───── Supplied records

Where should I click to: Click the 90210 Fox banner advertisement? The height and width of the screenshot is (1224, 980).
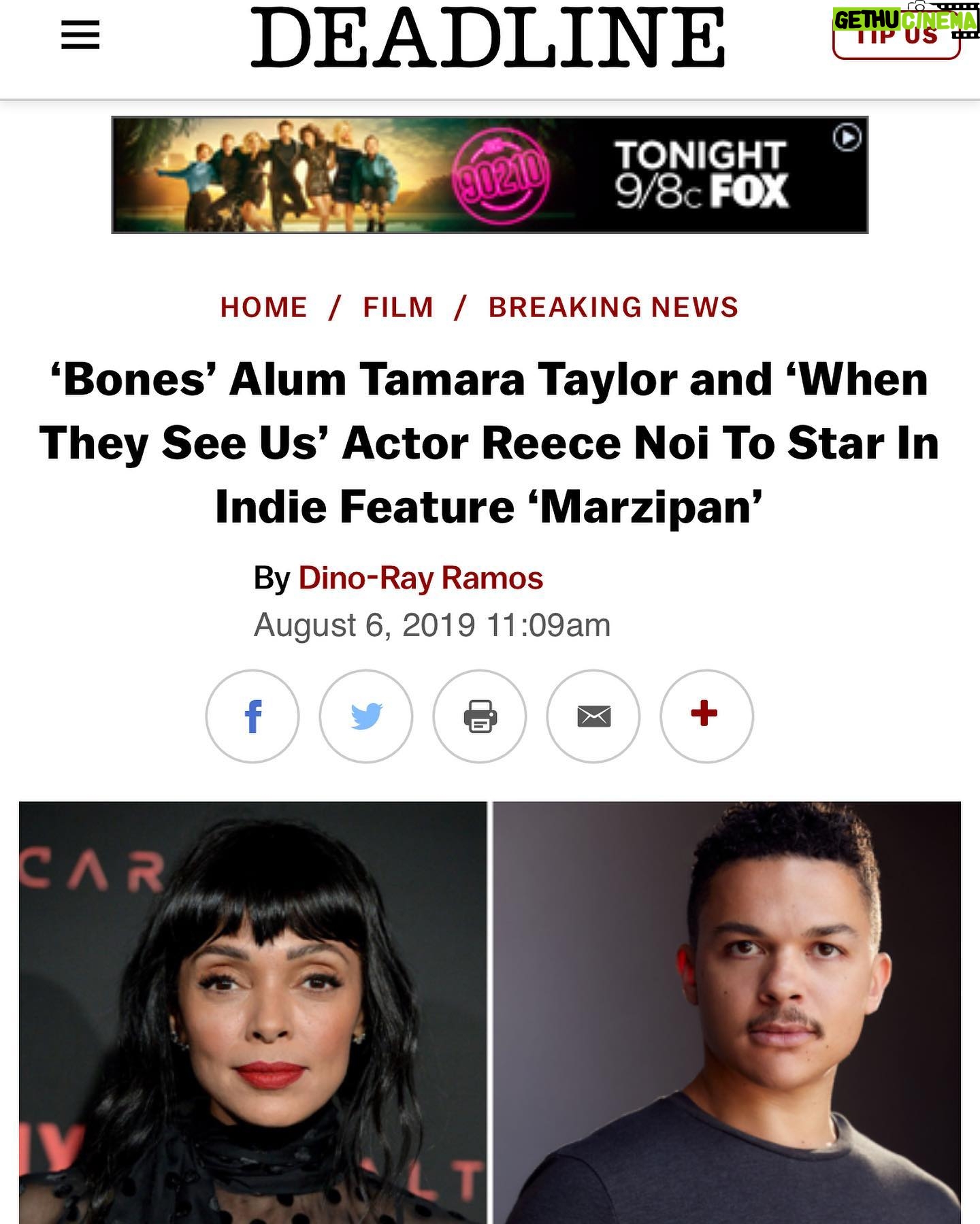[490, 175]
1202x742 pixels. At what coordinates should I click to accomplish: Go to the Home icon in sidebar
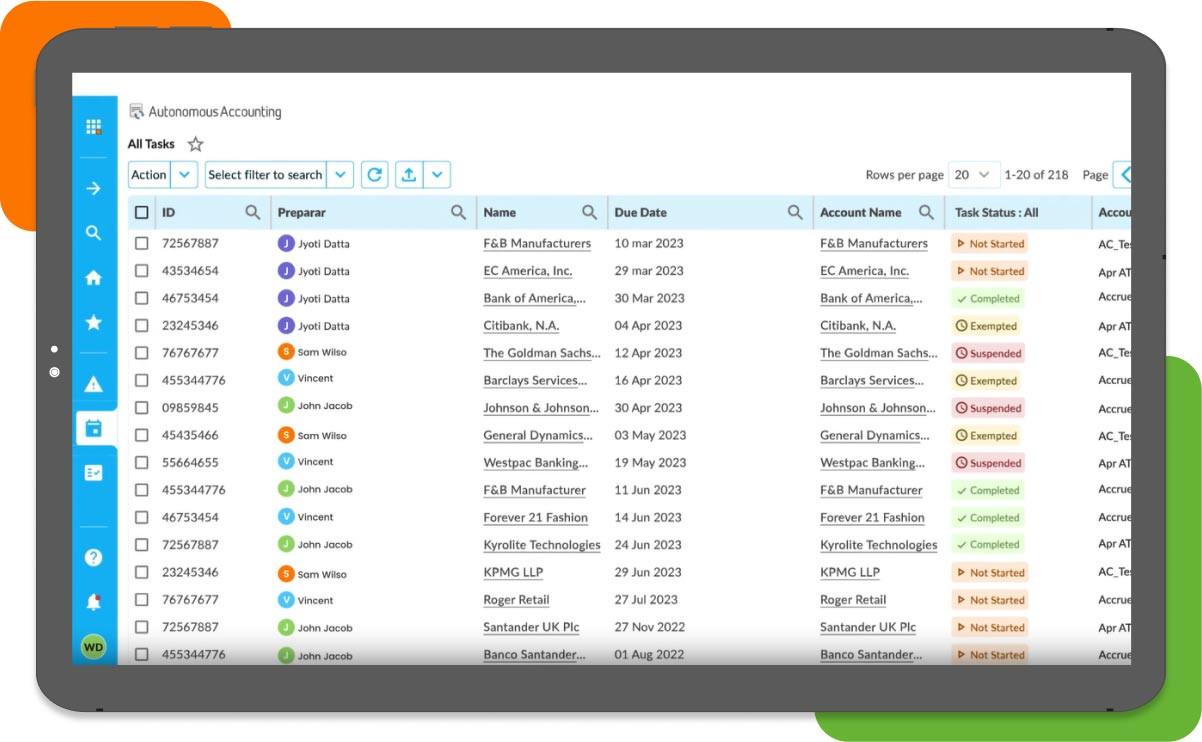tap(94, 278)
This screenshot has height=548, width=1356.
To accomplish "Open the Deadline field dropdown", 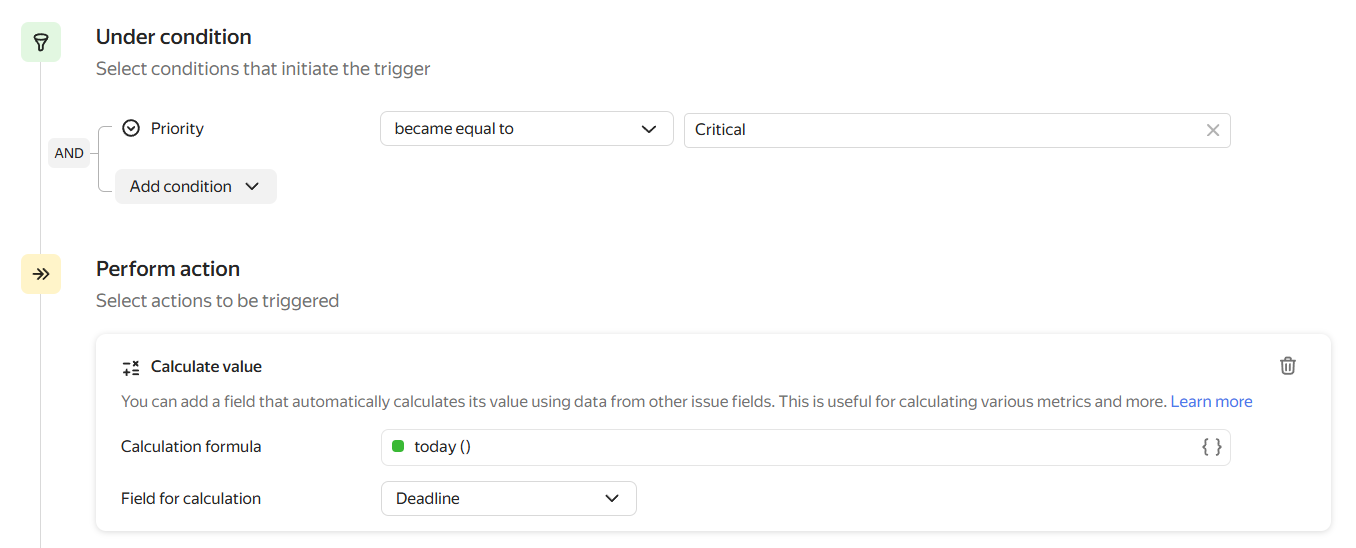I will tap(508, 499).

──────────

* [Task to carry out] Pictures excluded, copy the lines exactly from where the material starts to the line with "This screenshot has height=548, width=1356.", inclusive.

* [Task answer]
Where should I click to: Click the 90210 Fox banner advertisement? The height and width of the screenshot is (1224, 980).
[490, 175]
1202x742 pixels. At what coordinates should I click to accomplish: Go to the Home icon in sidebar
tap(94, 278)
This screenshot has height=548, width=1356.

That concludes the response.